GIVEN EXERCISE:
Put every line of the data below into a Markdown table with two columns, Row and Text, where Row numbers each line in order and blank lines are skipped.

>>>

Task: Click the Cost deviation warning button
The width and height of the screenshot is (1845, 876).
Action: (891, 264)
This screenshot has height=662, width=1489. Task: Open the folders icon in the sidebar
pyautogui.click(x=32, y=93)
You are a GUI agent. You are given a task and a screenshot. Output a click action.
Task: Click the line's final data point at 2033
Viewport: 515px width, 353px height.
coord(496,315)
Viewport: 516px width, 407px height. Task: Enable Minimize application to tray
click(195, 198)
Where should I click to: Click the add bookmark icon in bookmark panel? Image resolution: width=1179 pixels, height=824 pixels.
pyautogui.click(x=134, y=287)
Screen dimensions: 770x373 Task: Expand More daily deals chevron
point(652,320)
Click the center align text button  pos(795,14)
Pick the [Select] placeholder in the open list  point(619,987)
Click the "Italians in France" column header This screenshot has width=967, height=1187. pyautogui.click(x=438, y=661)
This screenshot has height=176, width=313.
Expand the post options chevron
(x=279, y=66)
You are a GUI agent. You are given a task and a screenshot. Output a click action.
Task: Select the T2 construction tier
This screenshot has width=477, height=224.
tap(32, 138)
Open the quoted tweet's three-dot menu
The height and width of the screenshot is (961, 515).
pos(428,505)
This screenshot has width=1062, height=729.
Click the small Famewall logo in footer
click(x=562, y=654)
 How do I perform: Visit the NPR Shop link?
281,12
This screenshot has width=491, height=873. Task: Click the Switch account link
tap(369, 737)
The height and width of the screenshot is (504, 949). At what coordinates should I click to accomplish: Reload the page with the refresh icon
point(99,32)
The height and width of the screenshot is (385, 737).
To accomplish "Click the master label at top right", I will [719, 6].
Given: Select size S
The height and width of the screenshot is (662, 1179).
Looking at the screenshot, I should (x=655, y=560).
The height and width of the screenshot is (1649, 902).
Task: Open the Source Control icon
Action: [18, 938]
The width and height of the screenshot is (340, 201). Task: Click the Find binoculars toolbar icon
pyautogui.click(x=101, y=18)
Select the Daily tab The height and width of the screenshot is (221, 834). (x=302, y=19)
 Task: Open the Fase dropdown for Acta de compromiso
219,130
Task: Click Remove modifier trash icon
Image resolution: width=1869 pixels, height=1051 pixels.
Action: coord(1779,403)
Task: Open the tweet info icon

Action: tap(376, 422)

<<<

ANSWER TO THIS EXERCISE:
| Row | Text |
|---|---|
| 1 | Task: Click the Cost deviation warning button |
| 2 | The width and height of the screenshot is (1845, 876). |
| 3 | Action: (891, 264) |
| 4 | This screenshot has height=662, width=1489. Task: Open the folders icon in the sidebar |
| 5 | pyautogui.click(x=32, y=93) |
| 6 | You are a GUI agent. You are given a task and a screenshot. Output a click action. |
| 7 | Task: Click the line's final data point at 2033 |
| 8 | Viewport: 515px width, 353px height. |
| 9 | coord(496,315) |
| 10 | Viewport: 516px width, 407px height. Task: Enable Minimize application to tray |
| 11 | click(195, 198) |
| 12 | Where should I click to: Click the add bookmark icon in bookmark panel? Image resolution: width=1179 pixels, height=824 pixels. |
| 13 | pyautogui.click(x=134, y=287) |
| 14 | Screen dimensions: 770x373 Task: Expand More daily deals chevron |
| 15 | point(652,320) |
| 16 | Click the center align text button  pos(795,14) |
| 17 | Pick the [Select] placeholder in the open list  point(619,987) |
| 18 | Click the "Italians in France" column header This screenshot has width=967, height=1187. pyautogui.click(x=438, y=661) |
| 19 | This screenshot has height=176, width=313. |
| 20 | Expand the post options chevron |
| 21 | (x=279, y=66) |
| 22 | You are a GUI agent. You are given a task and a screenshot. Output a click action. |
| 23 | Task: Select the T2 construction tier |
| 24 | This screenshot has width=477, height=224. |
| 25 | tap(32, 138) |
| 26 | Open the quoted tweet's three-dot menu |
| 27 | The height and width of the screenshot is (961, 515). |
| 28 | pos(428,505) |
| 29 | This screenshot has width=1062, height=729. |
| 30 | Click the small Famewall logo in footer |
| 31 | click(x=562, y=654) |
| 32 |  How do I perform: Visit the NPR Shop link? |
| 33 | 281,12 |
| 34 | This screenshot has width=491, height=873. Task: Click the Switch account link |
| 35 | tap(369, 737) |
| 36 | The height and width of the screenshot is (504, 949). At what coordinates should I click to accomplish: Reload the page with the refresh icon |
| 37 | point(99,32) |
| 38 | The height and width of the screenshot is (385, 737). |
| 39 | To accomplish "Click the master label at top right", I will [719, 6]. |
| 40 | Given: Select size S |
| 41 | The height and width of the screenshot is (662, 1179). |
| 42 | Looking at the screenshot, I should (x=655, y=560). |
| 43 | The height and width of the screenshot is (1649, 902). |
| 44 | Task: Open the Source Control icon |
| 45 | Action: [18, 938] |
| 46 | The width and height of the screenshot is (340, 201). Task: Click the Find binoculars toolbar icon |
| 47 | pyautogui.click(x=101, y=18) |
| 48 | Select the Daily tab The height and width of the screenshot is (221, 834). (x=302, y=19) |
| 49 |  Task: Open the Fase dropdown for Acta de compromiso |
| 50 | 219,130 |
| 51 | Task: Click Remove modifier trash icon |
| 52 | Image resolution: width=1869 pixels, height=1051 pixels. |
| 53 | Action: coord(1779,403) |
| 54 | Task: Open the tweet info icon |
| 55 | Action: tap(376, 422) |